__SUPPLIED DATA__.
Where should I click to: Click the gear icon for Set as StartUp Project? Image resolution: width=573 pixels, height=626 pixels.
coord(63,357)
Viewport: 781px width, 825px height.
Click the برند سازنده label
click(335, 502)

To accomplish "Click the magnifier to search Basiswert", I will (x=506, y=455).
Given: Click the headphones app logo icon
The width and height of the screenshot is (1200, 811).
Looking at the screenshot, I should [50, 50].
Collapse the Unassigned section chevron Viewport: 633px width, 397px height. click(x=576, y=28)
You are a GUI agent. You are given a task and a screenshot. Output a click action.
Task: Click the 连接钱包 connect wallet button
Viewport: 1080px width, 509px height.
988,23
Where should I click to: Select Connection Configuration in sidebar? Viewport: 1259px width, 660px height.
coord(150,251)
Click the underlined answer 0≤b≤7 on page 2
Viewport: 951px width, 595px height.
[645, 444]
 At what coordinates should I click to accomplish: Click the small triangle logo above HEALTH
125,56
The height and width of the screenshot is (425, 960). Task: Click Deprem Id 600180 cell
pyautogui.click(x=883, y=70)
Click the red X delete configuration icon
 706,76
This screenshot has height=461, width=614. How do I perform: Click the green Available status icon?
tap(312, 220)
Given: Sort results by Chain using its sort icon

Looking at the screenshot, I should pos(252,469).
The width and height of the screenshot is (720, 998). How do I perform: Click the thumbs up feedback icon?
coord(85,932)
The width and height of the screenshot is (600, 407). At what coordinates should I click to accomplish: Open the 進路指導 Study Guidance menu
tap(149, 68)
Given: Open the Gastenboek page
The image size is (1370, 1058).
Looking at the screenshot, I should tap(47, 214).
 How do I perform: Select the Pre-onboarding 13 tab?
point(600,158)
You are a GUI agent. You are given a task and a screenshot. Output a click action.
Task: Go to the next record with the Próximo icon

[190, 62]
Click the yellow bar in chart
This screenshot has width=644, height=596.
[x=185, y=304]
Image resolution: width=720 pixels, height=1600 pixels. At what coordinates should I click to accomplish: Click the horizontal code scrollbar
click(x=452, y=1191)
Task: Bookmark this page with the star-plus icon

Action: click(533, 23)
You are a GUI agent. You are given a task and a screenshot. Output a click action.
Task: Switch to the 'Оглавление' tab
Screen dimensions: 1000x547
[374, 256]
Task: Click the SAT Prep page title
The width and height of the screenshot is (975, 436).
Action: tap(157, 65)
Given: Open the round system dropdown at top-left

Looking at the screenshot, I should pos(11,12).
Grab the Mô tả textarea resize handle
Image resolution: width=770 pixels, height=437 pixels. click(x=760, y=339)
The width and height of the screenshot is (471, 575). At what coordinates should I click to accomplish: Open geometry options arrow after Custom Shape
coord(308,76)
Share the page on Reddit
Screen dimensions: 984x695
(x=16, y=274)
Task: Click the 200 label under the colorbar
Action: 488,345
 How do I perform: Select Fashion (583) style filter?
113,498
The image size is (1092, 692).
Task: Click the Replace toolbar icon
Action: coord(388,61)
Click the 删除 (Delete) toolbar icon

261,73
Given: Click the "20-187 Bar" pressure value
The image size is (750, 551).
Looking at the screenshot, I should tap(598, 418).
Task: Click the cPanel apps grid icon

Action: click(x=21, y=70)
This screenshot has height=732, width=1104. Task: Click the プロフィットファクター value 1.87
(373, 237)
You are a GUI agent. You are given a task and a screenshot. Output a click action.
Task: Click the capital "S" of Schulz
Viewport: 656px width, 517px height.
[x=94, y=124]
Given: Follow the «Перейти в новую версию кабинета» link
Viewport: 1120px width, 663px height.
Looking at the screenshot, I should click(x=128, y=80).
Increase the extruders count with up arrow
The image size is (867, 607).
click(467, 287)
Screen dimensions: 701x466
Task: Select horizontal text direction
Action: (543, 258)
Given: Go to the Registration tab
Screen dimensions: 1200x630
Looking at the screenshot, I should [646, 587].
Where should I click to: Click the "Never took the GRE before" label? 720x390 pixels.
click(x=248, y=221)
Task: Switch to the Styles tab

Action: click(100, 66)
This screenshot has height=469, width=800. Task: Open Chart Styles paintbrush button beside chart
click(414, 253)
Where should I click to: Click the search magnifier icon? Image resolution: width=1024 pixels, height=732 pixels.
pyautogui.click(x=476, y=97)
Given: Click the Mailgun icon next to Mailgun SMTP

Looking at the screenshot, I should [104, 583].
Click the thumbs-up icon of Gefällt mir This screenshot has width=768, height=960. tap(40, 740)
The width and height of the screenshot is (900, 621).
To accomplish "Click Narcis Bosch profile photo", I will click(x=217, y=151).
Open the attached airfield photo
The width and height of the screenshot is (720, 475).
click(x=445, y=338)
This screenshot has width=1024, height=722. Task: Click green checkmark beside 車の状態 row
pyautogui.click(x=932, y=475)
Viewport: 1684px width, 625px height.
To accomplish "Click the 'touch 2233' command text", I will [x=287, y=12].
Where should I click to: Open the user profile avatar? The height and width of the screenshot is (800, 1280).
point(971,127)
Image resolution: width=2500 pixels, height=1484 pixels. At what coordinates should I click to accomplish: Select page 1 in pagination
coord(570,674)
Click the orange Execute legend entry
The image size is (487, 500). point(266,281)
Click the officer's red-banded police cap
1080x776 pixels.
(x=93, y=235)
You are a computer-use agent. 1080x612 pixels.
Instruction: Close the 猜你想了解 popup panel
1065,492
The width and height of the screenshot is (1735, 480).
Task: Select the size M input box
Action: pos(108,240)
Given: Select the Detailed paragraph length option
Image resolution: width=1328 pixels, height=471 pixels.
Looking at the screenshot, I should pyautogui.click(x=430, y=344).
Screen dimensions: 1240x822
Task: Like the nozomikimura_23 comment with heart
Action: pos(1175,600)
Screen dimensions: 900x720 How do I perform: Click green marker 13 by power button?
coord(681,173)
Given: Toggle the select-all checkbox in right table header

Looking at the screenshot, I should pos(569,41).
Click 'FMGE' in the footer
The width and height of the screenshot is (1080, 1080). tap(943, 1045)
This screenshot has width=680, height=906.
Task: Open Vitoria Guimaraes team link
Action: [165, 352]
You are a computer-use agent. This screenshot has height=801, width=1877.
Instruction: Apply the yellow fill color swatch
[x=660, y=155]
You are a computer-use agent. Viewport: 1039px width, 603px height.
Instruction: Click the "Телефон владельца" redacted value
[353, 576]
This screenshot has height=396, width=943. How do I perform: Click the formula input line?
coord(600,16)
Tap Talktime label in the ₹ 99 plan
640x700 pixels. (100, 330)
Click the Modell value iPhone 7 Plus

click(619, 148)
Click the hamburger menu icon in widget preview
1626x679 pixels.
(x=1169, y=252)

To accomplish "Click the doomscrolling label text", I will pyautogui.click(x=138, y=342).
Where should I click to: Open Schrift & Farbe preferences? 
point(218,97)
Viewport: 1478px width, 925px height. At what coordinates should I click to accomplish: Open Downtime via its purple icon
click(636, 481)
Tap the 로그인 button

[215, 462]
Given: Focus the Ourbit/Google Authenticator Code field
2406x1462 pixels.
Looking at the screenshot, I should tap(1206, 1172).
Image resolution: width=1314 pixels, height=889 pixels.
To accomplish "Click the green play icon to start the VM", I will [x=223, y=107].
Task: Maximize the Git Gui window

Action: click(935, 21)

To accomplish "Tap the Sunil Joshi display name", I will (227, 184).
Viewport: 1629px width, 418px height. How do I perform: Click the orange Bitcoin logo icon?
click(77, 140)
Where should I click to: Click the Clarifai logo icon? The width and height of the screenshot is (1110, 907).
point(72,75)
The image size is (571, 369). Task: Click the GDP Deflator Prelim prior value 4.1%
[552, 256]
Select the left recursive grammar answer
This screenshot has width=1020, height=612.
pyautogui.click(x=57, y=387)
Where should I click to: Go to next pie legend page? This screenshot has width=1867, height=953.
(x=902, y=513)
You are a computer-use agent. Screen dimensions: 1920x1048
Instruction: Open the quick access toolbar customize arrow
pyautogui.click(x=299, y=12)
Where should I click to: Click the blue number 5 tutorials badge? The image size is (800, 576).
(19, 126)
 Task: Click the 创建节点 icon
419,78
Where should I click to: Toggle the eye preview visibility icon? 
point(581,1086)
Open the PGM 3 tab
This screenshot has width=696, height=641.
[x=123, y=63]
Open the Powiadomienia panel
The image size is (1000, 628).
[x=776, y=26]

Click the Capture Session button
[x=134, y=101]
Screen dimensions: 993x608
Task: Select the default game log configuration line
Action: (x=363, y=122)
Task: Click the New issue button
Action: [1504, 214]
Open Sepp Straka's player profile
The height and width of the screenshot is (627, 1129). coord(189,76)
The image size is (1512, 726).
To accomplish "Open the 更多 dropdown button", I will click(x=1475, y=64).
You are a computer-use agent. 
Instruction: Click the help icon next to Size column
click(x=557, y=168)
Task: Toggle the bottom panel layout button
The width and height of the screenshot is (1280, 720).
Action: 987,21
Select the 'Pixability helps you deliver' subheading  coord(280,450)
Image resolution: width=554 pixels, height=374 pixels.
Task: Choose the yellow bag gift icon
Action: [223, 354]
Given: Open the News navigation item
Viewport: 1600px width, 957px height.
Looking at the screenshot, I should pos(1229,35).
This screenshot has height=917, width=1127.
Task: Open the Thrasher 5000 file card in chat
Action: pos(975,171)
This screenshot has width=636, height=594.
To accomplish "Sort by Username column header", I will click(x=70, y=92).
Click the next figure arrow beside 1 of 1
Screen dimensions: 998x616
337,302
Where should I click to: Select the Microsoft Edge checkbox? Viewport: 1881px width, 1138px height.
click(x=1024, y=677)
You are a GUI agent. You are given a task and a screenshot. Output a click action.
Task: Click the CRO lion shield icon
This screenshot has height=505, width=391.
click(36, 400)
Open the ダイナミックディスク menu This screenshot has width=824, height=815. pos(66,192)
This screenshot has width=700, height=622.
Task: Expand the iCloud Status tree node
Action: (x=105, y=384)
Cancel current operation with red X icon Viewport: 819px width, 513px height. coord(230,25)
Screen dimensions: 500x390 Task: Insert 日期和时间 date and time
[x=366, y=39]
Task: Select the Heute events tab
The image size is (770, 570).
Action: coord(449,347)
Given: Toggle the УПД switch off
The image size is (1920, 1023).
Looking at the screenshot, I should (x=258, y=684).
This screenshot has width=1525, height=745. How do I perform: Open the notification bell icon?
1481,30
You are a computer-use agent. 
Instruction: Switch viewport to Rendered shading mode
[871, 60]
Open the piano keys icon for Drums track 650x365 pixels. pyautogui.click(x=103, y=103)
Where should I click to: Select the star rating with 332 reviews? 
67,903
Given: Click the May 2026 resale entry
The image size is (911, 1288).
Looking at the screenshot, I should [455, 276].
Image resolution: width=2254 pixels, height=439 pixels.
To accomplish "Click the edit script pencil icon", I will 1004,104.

__EXERCISE OBJECTIVE__. Output the lines of the records above exactly as they appear, from the line containing "How do I perform: Select Fashion" through the line containing "The width and height of the screenshot is (900, 621).".

__TASK RESPONSE__.
 How do I perform: Select Fashion (583) style filter?
113,498
The image size is (1092, 692).
Task: Click the Replace toolbar icon
Action: coord(388,61)
Click the 删除 (Delete) toolbar icon

261,73
Given: Click the "20-187 Bar" pressure value
The image size is (750, 551).
Looking at the screenshot, I should tap(598, 418).
Task: Click the cPanel apps grid icon

Action: click(x=21, y=70)
This screenshot has height=732, width=1104. Task: Click the プロフィットファクター value 1.87
(373, 237)
You are a GUI agent. You are given a task and a screenshot. Output a click action.
Task: Click the capital "S" of Schulz
Viewport: 656px width, 517px height.
[x=94, y=124]
Given: Follow the «Перейти в новую версию кабинета» link
Viewport: 1120px width, 663px height.
Looking at the screenshot, I should click(x=128, y=80).
Increase the extruders count with up arrow
The image size is (867, 607).
click(467, 287)
Screen dimensions: 701x466
Task: Select horizontal text direction
Action: (543, 258)
Given: Go to the Registration tab
Screen dimensions: 1200x630
Looking at the screenshot, I should [646, 587].
Where should I click to: Click the "Never took the GRE before" label? 720x390 pixels.
click(x=248, y=221)
Task: Switch to the Styles tab

Action: click(100, 66)
This screenshot has height=469, width=800. Task: Open Chart Styles paintbrush button beside chart
click(414, 253)
Where should I click to: Click the search magnifier icon? Image resolution: width=1024 pixels, height=732 pixels.
pyautogui.click(x=476, y=97)
Given: Click the Mailgun icon next to Mailgun SMTP

Looking at the screenshot, I should [104, 583].
Click the thumbs-up icon of Gefällt mir This screenshot has width=768, height=960. tap(40, 740)
The width and height of the screenshot is (900, 621).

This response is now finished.